ERIC Number: ED269710
Record Type: RIE
Publication Date: 1986-Jun
Reference Count: 0
The Effect of Timed Relaxation on Keyboarding Achievement. Research Bulletin No. 46-B.
Matthews, Doris B.
Research has shown that relaxation exercises produce physical changes in students. After relaxation exercises, students appear calmer, have reduced levels of anxiety, and are more responsive to instruction. In order to determine if relaxation exercises would improve the rate at which students learn keyboarding, a study was conducted in a South Carolina high school computer laboratory. Volunteer students (N=27) from three high schools completed the project. Subjects were divided into three groups which participated in ten 1-hour keyboarding lessons after school using a computerized instructional delivery system: (1) a control group which had 15 minutes of classroom discussion but no relaxation exercises; (2) a short treatment group which received 10 minutes of relaxation exercises prior to each keyboarding lesson; and (3) a long treatment group which received 20 minutes of relaxation exercises. Students wore finger temperature indicators, took eight tests of keyboarding achievement, and completed a Questionnaire for Keyboarding Instruction at the end of the study. Treatment groups also completed a Questionnaire for Relaxation Training. The results revealed that the relaxation exercises raised finger temperature, indicating the elicitation of the relaxation response. Although the temperatures in the experimental groups increased more than those in the control group, there were no significant differences between temperatures of students in the two experimental groups.
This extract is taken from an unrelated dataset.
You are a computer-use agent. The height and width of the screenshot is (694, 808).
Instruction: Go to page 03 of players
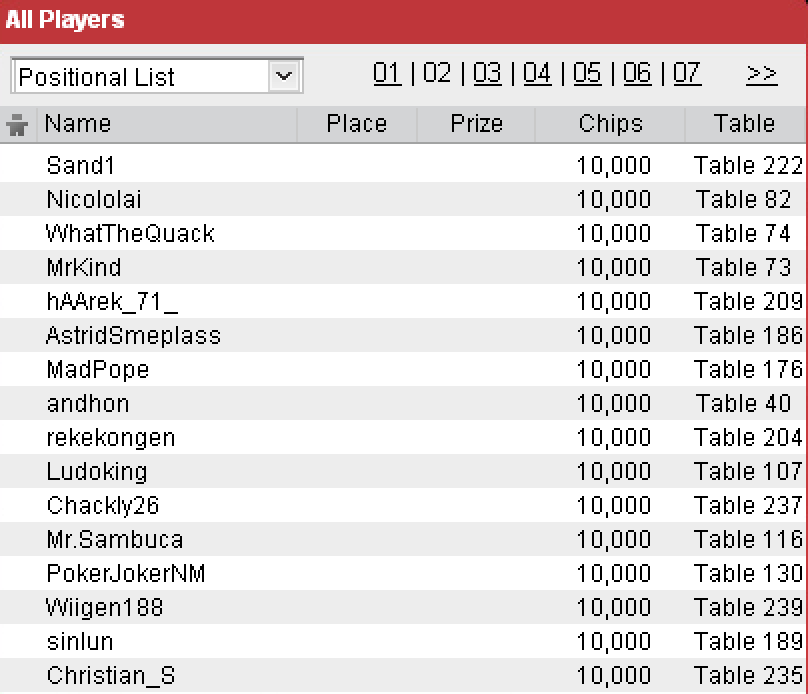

Similarly, the two treatment groups significantly outperformed the control group in keyboarding achievement but did not differ significantly from each other, suggesting that 10 minutes is sufficient time to produce a measurable change in the relaxation state. ( A five-page list of references, questionnaires, and examples of relaxation exercises are appended.) (NB)
Publication Type: Reports - Research
Education Level: N/A
Sponsor: Cooperative State Research Service (USDA), Washington, DC.
Authoring Institution: South Carolina State Coll., Orangeburg.